Data excerpts:
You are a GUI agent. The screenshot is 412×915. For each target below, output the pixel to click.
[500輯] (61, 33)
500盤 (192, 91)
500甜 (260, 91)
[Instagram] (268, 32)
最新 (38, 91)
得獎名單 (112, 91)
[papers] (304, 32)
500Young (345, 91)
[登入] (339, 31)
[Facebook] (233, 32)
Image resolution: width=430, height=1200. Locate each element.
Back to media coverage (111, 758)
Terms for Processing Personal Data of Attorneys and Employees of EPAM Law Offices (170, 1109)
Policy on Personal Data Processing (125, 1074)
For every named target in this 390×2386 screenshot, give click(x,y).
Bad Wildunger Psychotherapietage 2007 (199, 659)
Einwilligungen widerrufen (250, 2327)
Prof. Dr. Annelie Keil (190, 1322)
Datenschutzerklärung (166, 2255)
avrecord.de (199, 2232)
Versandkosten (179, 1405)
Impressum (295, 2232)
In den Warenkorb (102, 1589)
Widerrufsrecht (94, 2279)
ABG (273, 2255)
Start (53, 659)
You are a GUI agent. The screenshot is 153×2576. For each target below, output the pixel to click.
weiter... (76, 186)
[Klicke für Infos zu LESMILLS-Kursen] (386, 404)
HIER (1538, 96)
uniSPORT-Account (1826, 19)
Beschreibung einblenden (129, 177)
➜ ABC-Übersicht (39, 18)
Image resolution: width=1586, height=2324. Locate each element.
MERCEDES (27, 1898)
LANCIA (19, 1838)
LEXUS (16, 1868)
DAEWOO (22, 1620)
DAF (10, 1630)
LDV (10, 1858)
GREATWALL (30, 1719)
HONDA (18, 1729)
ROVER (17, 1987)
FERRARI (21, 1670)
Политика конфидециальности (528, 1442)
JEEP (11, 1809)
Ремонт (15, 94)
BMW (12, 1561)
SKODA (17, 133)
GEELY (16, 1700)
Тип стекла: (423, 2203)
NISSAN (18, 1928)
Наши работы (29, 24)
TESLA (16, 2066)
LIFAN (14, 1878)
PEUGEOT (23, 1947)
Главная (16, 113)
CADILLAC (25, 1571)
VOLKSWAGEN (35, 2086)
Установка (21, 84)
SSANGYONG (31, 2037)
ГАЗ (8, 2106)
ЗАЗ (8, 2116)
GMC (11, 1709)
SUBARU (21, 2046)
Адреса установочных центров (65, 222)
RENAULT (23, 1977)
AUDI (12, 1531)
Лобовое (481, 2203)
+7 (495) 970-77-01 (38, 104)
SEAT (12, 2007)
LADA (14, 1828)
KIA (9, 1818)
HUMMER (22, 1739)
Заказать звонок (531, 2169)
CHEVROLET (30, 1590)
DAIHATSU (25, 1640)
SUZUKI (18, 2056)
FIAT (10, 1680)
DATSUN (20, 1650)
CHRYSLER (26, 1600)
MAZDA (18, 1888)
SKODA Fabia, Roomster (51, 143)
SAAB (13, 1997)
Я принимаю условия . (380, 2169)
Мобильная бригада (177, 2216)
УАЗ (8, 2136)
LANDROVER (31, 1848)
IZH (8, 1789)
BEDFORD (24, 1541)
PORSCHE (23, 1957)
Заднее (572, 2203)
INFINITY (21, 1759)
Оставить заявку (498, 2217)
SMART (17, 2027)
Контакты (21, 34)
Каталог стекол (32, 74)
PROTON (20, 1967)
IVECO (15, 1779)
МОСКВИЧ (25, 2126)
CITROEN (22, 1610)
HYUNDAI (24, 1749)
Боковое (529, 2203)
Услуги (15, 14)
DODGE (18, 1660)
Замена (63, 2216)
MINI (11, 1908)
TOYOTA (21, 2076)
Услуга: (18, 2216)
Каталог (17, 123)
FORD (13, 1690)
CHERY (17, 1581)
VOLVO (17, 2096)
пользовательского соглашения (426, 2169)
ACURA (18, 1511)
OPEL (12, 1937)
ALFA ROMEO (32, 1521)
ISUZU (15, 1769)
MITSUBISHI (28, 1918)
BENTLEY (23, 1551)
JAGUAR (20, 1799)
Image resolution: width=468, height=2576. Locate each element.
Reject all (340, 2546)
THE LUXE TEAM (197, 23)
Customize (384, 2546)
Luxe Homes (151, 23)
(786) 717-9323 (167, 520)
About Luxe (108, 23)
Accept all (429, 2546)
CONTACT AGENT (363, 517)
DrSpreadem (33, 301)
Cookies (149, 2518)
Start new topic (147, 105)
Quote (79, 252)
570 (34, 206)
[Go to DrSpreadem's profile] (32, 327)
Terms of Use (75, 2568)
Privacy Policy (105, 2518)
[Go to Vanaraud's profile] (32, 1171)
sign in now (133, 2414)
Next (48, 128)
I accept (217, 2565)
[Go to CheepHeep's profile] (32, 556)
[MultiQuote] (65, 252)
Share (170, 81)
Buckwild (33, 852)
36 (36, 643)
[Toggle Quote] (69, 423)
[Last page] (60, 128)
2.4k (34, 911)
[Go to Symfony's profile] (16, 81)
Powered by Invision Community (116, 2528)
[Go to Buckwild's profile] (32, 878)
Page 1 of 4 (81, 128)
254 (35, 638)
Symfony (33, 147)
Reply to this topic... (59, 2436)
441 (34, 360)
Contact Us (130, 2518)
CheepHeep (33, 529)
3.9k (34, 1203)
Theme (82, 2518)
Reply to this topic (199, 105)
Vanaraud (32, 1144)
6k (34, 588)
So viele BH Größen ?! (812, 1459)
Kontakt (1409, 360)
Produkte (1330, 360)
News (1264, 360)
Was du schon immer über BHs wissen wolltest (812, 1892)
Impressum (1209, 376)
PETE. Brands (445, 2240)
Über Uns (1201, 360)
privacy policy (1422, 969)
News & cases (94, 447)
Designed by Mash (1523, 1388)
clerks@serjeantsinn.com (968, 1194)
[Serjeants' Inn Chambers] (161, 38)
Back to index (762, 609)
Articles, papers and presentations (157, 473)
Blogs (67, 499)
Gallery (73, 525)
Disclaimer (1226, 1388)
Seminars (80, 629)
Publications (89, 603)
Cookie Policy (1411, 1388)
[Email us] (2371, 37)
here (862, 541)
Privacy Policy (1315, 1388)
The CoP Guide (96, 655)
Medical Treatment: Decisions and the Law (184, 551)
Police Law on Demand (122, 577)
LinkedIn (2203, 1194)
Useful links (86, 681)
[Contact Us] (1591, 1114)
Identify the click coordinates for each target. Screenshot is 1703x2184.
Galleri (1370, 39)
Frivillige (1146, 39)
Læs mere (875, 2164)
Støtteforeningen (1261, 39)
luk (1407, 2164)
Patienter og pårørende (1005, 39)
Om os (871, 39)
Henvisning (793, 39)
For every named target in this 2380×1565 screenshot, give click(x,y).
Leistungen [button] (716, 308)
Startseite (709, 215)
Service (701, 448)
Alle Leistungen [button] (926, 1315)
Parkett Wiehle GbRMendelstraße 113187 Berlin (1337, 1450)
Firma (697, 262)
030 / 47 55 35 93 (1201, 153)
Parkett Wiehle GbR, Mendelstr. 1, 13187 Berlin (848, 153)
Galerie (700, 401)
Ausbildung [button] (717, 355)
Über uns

Exercise directions: Out of the data above, give again only the lines starting at the one holding "Контакты (21, 34)" and ending at the one holding "The CoP Guide (96, 655)", unchanged.

Exercise response:
Контакты (21, 34)
Каталог стекол (32, 74)
PROTON (20, 1967)
IVECO (15, 1779)
МОСКВИЧ (25, 2126)
CITROEN (22, 1610)
HYUNDAI (24, 1749)
Боковое (529, 2203)
Услуги (15, 14)
DODGE (18, 1660)
Замена (63, 2216)
MINI (11, 1908)
TOYOTA (21, 2076)
Услуга: (18, 2216)
Каталог (17, 123)
FORD (13, 1690)
CHERY (17, 1581)
VOLVO (17, 2096)
пользовательского соглашения (426, 2169)
ACURA (18, 1511)
OPEL (12, 1937)
ALFA ROMEO (32, 1521)
ISUZU (15, 1769)
MITSUBISHI (28, 1918)
BENTLEY (23, 1551)
JAGUAR (20, 1799)
Image resolution: width=468, height=2576. Locate each element.
Reject all (340, 2546)
THE LUXE TEAM (197, 23)
Customize (384, 2546)
Luxe Homes (151, 23)
(786) 717-9323 (167, 520)
About Luxe (108, 23)
Accept all (429, 2546)
CONTACT AGENT (363, 517)
DrSpreadem (33, 301)
Cookies (149, 2518)
Start new topic (147, 105)
Quote (79, 252)
570 (34, 206)
[Go to DrSpreadem's profile] (32, 327)
Terms of Use (75, 2568)
Privacy Policy (105, 2518)
[Go to Vanaraud's profile] (32, 1171)
sign in now (133, 2414)
Next (48, 128)
I accept (217, 2565)
[Go to CheepHeep's profile] (32, 556)
[MultiQuote] (65, 252)
Share (170, 81)
Buckwild (33, 852)
36 (36, 643)
[Toggle Quote] (69, 423)
[Last page] (60, 128)
2.4k (34, 911)
[Go to Symfony's profile] (16, 81)
Powered by Invision Community (116, 2528)
[Go to Buckwild's profile] (32, 878)
Page 1 of 4 (81, 128)
254 (35, 638)
Symfony (33, 147)
Reply to this topic... (59, 2436)
441 (34, 360)
Contact Us (130, 2518)
CheepHeep (33, 529)
3.9k (34, 1203)
Theme (82, 2518)
Reply to this topic (199, 105)
Vanaraud (32, 1144)
6k (34, 588)
So viele BH Größen ?! (812, 1459)
Kontakt (1409, 360)
Produkte (1330, 360)
News (1264, 360)
Was du schon immer über BHs wissen wolltest (812, 1892)
Impressum (1209, 376)
PETE. Brands (445, 2240)
Über Uns (1201, 360)
privacy policy (1422, 969)
News & cases (94, 447)
Designed by Mash (1523, 1388)
clerks@serjeantsinn.com (968, 1194)
[Serjeants' Inn Chambers] (161, 38)
Back to index (762, 609)
Articles, papers and presentations (157, 473)
Blogs (67, 499)
Gallery (73, 525)
Disclaimer (1226, 1388)
Seminars (80, 629)
Publications (89, 603)
Cookie Policy (1411, 1388)
[Email us] (2371, 37)
here (862, 541)
Privacy Policy (1315, 1388)
The CoP Guide (96, 655)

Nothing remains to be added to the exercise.